I have been programming in Perl, off and on, for years now, although only sporadically is it my primary language. Because I often go months without writing any perl, I rely heavily on my dog-eared Camel Book to remind me how to do things. However, when I copy recipes verbatim with no understanding, this bothers me. This is one of the most vexing: On page 154 of the 3rd edition Camel, there is an example for "modifying strings en passant, which reads like this:

($lotr = $hobbit) =~ s/Bilbo/Frodo/g;

Q1) what is going on here? On what, exactly, is the regex operating?

Q2) Is this near-magical syntax necessary for such a basic operation as "take a string from $a, modify it with a regex, place result in $b"?

Q3) How do I do this operation using the loop default variable as the initial string?

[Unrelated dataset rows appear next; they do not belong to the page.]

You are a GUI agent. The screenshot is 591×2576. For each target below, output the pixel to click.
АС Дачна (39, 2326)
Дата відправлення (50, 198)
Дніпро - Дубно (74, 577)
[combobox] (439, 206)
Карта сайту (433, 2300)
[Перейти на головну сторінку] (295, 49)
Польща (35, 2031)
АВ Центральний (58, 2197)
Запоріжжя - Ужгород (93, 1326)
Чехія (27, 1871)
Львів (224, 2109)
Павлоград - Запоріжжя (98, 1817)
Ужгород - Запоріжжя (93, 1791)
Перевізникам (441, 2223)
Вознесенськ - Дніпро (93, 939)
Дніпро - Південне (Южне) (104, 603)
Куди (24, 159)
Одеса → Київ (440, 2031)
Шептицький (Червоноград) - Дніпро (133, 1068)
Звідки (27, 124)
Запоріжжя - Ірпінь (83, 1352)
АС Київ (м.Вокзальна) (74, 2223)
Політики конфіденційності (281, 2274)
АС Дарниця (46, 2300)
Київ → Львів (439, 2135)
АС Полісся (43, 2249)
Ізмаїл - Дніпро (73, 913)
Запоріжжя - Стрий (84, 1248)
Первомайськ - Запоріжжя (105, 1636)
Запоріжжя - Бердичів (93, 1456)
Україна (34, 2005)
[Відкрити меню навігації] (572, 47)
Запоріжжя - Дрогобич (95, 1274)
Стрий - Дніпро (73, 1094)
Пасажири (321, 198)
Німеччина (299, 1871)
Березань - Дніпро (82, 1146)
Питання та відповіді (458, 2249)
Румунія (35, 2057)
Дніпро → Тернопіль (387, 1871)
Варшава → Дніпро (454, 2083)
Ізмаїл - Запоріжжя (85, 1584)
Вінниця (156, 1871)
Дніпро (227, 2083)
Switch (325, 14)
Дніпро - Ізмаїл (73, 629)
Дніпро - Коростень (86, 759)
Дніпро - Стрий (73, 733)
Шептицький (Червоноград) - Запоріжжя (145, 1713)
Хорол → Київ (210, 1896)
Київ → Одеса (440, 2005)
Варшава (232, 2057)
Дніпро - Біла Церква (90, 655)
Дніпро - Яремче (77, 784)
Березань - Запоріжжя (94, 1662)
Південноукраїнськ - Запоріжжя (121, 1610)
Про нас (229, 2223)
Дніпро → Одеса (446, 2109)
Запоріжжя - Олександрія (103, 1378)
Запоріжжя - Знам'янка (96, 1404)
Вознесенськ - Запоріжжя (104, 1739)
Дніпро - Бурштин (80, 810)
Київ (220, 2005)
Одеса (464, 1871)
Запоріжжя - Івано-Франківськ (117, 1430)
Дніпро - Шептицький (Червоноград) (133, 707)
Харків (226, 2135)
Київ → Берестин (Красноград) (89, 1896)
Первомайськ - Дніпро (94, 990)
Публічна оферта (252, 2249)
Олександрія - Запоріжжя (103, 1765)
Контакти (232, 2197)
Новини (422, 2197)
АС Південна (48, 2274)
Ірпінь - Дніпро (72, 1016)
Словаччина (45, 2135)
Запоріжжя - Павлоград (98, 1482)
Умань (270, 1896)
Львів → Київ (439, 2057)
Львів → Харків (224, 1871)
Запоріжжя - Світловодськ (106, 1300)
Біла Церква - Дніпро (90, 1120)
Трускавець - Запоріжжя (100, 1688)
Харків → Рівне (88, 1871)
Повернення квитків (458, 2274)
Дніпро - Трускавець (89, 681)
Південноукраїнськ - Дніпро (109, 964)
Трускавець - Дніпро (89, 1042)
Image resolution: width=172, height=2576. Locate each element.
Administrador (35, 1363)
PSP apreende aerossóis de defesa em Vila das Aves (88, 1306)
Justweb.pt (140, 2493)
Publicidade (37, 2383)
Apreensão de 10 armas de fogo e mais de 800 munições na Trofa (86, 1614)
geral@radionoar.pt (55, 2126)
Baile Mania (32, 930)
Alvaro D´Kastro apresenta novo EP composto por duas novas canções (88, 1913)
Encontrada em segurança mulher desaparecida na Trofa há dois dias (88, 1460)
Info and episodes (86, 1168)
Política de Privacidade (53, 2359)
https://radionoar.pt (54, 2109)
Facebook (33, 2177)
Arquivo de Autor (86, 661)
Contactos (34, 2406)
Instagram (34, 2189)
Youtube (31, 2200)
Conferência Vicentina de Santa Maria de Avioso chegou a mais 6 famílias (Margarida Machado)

Apologies in advance to Perl dreamers for whom the above looks perfectly natural.

+17  A: 

Hmmm... ($lotr=$hobbit) =~ s/Bilbo/Frodo/g is one of the many magicks of Perl. Now for some answers.

Q1) $lotr is being assigned the value contained in $hobbit. After the assignment, we can forget about the source variable. Treat ($lotr = $hobbit) as it's own statement as-if we had written:

$lotr = $hobbit;
$lotr =~ s/Bilbo/Frodo/g;

instead. The regex is operating on $lotr.

Q2) The syntax is simply a one-line version of the snippet given above. Think of it as "copy the string from $a, copy it into $b, and modify $b with the regex" instead of "take a string from $a, modify it with a regex, place result in $b"

Q3) I'm assuming that you mean the default pattern searching space by "loop default variable"? In that case, just use $_ instead of $hobbit:

while (<>) {
  chomp;
  ($lotr = $_) =~ s/Bilbo/Frodo/g;
  print "\$lotr = [$lotr]\n";
  print "\$_    = [$_]\n";
}

Interestingly enough, the magic var $_ is not modified by this operation. This is how you can conclude that the assignment happens before the regex substitution and that the substitution does not interact on the default pattern space in any way.

And for the experienced Perl programmers thing... I don't know too many people that are thrown by some piece of Perl syntax regardless of how long they have been staring at it 'cept Mr. Schwartz of course ;)

D.Shawley
That answer is correct. I was typing it as this was posted. It( the solution) by the way took me one Google search to find.
Paul
@D.Shawley. Jees mate. From what you said above, why would $_ be modified? "copy the string from $a ($_) ... into $b ($lotr) and modify $b ($lotr) with the regex, place the result in $b ($lotr)". No magic involved with $_ at all.
Rob Wells
I vote for this, to be the accepted answer.
Brad Gilbert
Thank you, Mr. Shawley. I have been using IDL a lot, and IDL has no in-place operators-- everything is $y=f($x). That grammar had become a mental habit, which was preventing me from grokking elementary Perl. Thanks for the unlock.
Ed Hyer
@Rob -- hehehe... for some reason I _always_ expect that Perl slips in `$_` when you aren't looking ;)
D.Shawley
+4  A: 

Different languages do different things with the assignment operator. In some, it is a statement, not an expression, so can't be combined into a larger expression. In some, it returns the value assigned, but only as a value (often called an rvalue), not as something that itself can be modified or assigned (an lvalue). An example of this is C, where you can write:

 a = b = c;  # assign value of c to b and a

but not:

 ++(b = a);  # assign value of a to b, then increment b

And in some, the result of an assignment is the lvalue assigned to. (In Perl, this applies only to scalar assignments; list assignments are a more complex beast.) So you can do ++($b=$a) or ($b=$a) =~ s/a/b/ or any other operation that expects an lvalue on the assignment, and it will first do the assignment and then further modify the lvalue assigned to.

ysth
Thanks, it's good to know that the syntax of the example, while not magical, is Perl-specific.
Ed Hyer
+1  A: 

If in Q2 you mean to take a sub-string from $a, you might find this idiom useful:

($b) = $a =~ /(substring-to-match)/;
$b =~ s/regex-on-susbtring/result-string/;

Also do note that $a and $b are not normal variables in Perl since they have special scope rules related to the sort function. See 'perldoc perlvar' for details.